How to Use Custom User Agents with Extract APIs

When a website becomes very popular, it can draw the attention of many scraping bots from around the web. Diffbot is one such bot. A site being swarmed by such bots may opt to ban automated visitors altogether which isn't ideal for Diffbot's customers. In those cases, it is best to speak with the website's owners, assure them of noble intentions, and get them to whitelist a custom User-Agent string so that Diffbot can pass through.

But what if they don't want all Diffbot customers to crawl them, only you, their favorite customer? You can get as specific as you want with User-Agents.

Setting a Custom User-Agent

Let's suppose that you agreed with the target website to whitelist the word "pineapple". In other words, any User-Agent containing the word "pineapple" will be allowed through, but any User-Agent without it will be blocked by the target website entirely. How do we add "pineapple" to our User-Agent string permanently?
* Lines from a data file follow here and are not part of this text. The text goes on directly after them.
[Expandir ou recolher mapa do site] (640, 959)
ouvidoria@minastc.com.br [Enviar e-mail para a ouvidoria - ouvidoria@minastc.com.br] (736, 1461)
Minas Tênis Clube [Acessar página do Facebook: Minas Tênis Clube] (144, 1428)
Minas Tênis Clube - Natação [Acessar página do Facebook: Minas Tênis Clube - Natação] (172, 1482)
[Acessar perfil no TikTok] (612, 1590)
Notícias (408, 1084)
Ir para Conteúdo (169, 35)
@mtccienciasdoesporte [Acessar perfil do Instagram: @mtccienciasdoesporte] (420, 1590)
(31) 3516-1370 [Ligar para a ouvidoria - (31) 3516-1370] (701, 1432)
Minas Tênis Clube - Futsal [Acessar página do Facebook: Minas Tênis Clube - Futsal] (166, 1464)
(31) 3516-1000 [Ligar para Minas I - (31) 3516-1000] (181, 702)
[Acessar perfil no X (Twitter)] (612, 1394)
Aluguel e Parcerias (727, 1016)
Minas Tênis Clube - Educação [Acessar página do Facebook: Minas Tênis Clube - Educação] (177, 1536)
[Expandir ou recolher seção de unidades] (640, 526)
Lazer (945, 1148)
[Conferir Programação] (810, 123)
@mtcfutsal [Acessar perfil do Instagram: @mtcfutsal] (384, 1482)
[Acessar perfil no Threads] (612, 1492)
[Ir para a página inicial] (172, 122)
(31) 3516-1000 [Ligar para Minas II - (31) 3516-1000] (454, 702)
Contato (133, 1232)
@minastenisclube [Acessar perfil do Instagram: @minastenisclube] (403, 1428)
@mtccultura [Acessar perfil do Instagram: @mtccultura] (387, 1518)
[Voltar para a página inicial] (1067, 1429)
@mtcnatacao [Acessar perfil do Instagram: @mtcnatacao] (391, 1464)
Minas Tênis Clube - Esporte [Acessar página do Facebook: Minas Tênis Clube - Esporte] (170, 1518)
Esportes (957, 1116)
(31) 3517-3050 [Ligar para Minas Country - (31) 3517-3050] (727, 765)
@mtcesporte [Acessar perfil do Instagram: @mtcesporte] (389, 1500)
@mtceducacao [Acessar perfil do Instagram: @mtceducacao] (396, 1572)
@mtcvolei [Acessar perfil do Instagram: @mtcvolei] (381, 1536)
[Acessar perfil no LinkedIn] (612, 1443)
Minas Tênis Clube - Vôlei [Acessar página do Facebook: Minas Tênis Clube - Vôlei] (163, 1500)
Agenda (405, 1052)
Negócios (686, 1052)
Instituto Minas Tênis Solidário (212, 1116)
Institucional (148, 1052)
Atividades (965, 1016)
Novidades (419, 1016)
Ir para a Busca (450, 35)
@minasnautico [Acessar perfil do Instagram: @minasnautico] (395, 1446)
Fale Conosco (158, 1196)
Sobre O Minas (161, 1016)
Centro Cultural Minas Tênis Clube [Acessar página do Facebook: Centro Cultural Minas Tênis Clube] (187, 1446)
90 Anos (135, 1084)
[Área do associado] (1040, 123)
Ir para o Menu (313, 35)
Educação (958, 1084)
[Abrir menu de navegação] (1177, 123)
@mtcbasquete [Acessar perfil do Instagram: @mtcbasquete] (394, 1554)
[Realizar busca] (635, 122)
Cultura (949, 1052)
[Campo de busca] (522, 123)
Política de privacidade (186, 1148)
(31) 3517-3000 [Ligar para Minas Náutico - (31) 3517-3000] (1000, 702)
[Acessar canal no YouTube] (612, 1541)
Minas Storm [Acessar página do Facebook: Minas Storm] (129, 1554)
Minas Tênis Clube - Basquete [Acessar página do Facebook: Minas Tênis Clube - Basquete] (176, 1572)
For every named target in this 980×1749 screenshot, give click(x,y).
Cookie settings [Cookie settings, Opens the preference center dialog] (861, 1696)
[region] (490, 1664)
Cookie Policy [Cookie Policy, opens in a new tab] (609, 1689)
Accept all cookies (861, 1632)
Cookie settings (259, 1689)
The following two approaches apply.

Via Dashboard

For testing purposes, let's set up a RequestBin. RequestBin allows you to inspect requests coming in so you can see which headers have been applied. We're interested in the User-Agent header. Go ahead and set up a RequestBin. Once you have your unique URL, go to the Custom API section in the new dashboard and enter the unique requestbin URL, then click Create. You should see something like this in Diffbot:

778

And the RequestBin UI should give you the following header information:

1318

You'll notice we have Mozilla/5.0 (compatible; Onespot-ScraperBot/1.0; +https://www.onespot.com/identifying-traffic.html) as the current UA. Now let's go into the Other Settings tab in Diffbot's custom API UI and add a new User-Agent. Once we click Save, the rule will reload and re-issue the request towards RequestBin. That's all there is to it - the header values should show "pineapple" now.

887

Repeat the process for every domain for which you want a custom User-Agent!

Programmatically, via API

Similarly to the process on the Dashboard, we will create a Custom API with rules that extend our Article API to include a custom User-Agent.

To do this, we will be using the endpoint that Updates a Custom API.

We need to first construct a ruleset to update our Custom API with. This is what it will look like:

{
    "urlPattern": "(http(s)?://)?(.*\\.)?endtoxq6ne57i.x.pipedream.net.*", 
    "xForwardHeaders": {
        "User-Agent": "Mozilla/5.0 pineapple (compatible; Onespot-ScraperBot/1.0; +https://www.onespot.com/identifying-traffic.html)"
    }, 
    "api": "/api/article", 
    "testUrl": "https://endtoxq6ne57i.x.pipedream.net"
}

Finally, we will send this ruleset in the body of a POST request to https://api.diffbot.com/v3/custom?token=YOURTOKEN. Here's what it looks like as a cURL:

curl --location --request POST 'https://api.diffbot.com/v3/custom?token=YOURTOKEN' \
--header 'Content-Type: application/json' \
--data-raw '{
    "urlPattern": "(http(s)?://)?(.*\\.)?endtoxq6ne57i.x.pipedream.net.*", 
    "xForwardHeaders": {
        "User-Agent": "Mozilla/5.0 pineapple (compatible; Onespot-ScraperBot/1.0; +https://www.onespot.com/identifying-traffic.html)"
    }, 
    "api": "/api/article", 
    "testUrl": "https://endtoxq6ne57i.x.pipedream.net"
}'

Note: Remember to modify the domain of the url pattern to match your target website's!

The response to this request will contain a hash that can be used to update this rule directly with the same endpoint.

Keep in mind that if an existing Custom API has already been created with the same urlPattern and api values, this request will completely override your existing Custom API. Otherwise, it will simply create a new Custom API.